Wednesday, October 16, 2019

Spooky Readings: OOO and Hyperobjects


Prompt 1.
Hyperobjects as objects of such massive scale and temporality that they exceed the perceptive capacities of humans.

I think one hyperobject that is very relevant in architecture and my own work is the idea of gravity. Even though gravity can be explained through physics it still exists with some distance of understanding in our brains. We never see the idea of gravity as a physical manifestation, only as a performative action on objects.
When we design sculpture or structures laws of gravity dictate them. I’m interested in how design changes when it happens in the computer away from these rules.
Osaka-based artist Nobuhiro Nakanishi’s ‘Layer Drawings‘ captures the idea of time as a sculpture. The series consists of photographs printed on transparent film and assembled in sequence that allows viewers to experience the ephemerality of time. The interplay between positive and negative space creates a certain kind of notion that reveals a thin boundary between a side and other side, and also expresses illusion and reality. [Anna Dorothea Ker, Ignant]

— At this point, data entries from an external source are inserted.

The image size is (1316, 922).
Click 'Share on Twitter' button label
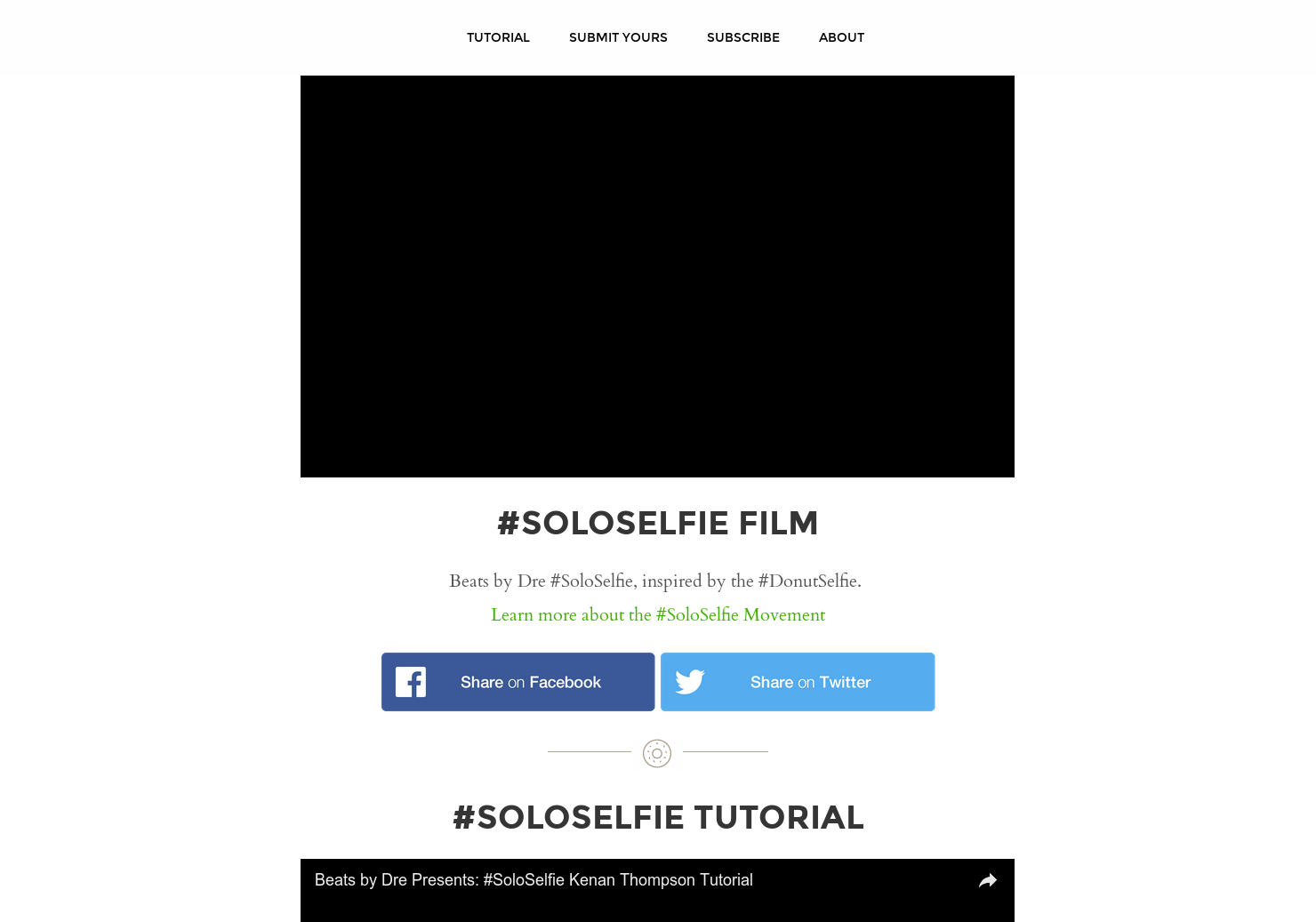point(810,682)
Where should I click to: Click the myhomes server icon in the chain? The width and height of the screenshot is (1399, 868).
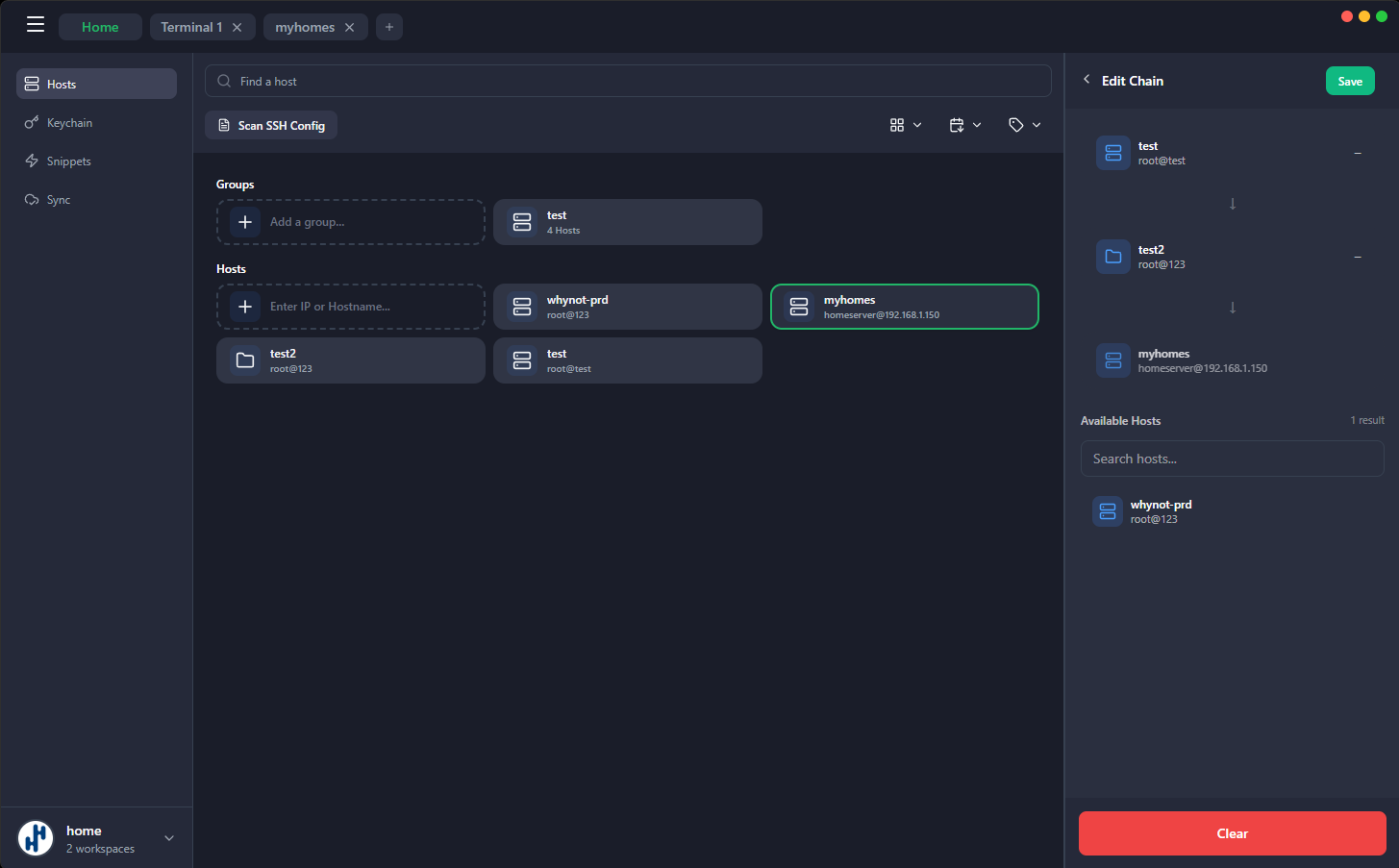pos(1112,360)
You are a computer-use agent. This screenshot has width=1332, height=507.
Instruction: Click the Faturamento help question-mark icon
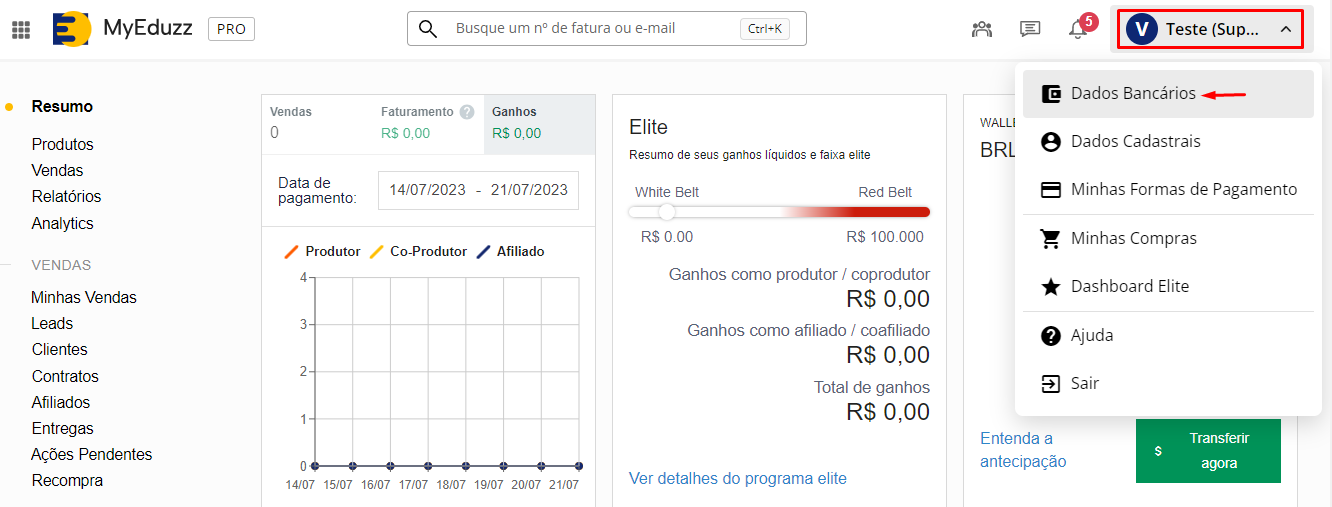467,112
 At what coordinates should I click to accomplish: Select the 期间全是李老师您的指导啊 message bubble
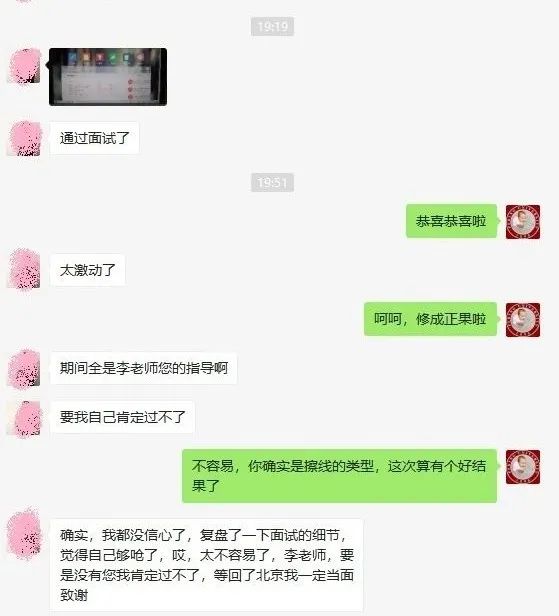point(143,368)
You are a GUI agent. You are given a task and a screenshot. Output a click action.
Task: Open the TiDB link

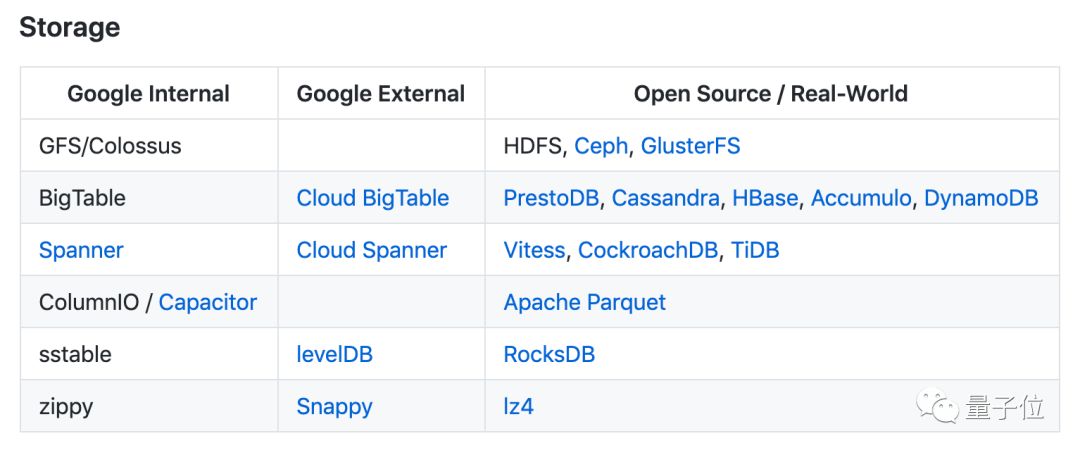[755, 250]
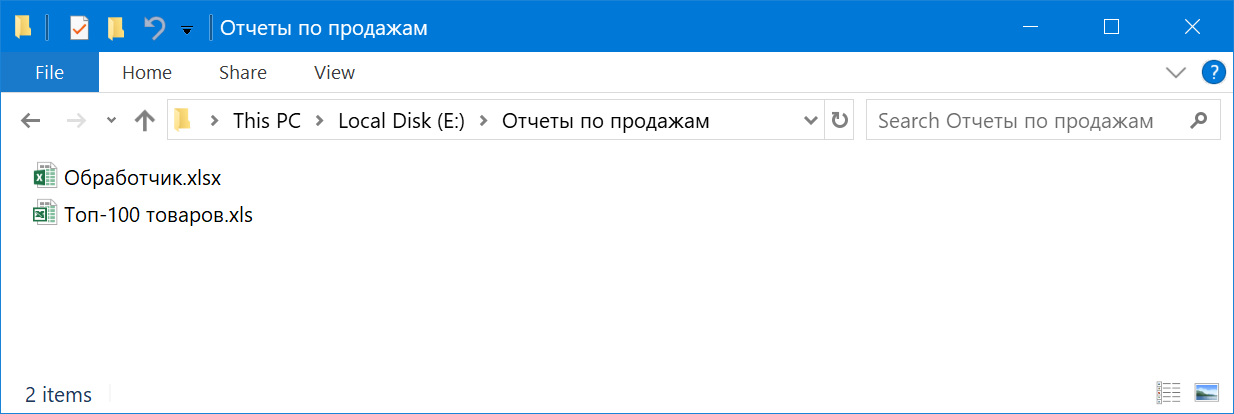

‘Contact’, large-scale installation by the Japanese art collective Mé


















Prompt 2. 
Object oriented ontology as defined in the reading is a popular movement in contemporary philosophy characterized by the rejection of anthropocentrism. Other sources express OOO as being dedicated to exploring the reality, agency, and ‘private lives’ of nonhuman and nonliving entities, so the idea of everything as object becomes a critical thought. Timothy Morton writes “an artwork cannot be reduced to its parts or its materials, nor can it be reduced to its creator’s life, nor to some other context, however defined    Art is charisma, pouring out of anything whatsoever, whether we humans consider it to be alive or sentient or not.” I think that OOO calls into question the relationship of artwork to artist and audience. The inherent connection of an artist as a maker of the art (object) seems contrary to the main drivers behind OOO. From what I understand, OOO advocates for sculpture to exist as object stripped of its maker and human viewer. Art that seems most representative of OOO is that which develop their own independence, where the audience is secondary to the piece’s relationship to itself and its surrounding context.

Artist Linda Tegg’s work ‘Adjacent Field’ is a living installation of plants set inside the Milan headquarters of the fashion house. While the installation is quite literally nature as object, I think it further promotes OOO ideas by being a sculpture with its own agenda unrelated to its audience. Unrelated to its maker and each viewer the plants will continue to grow and change solely according to its current environment.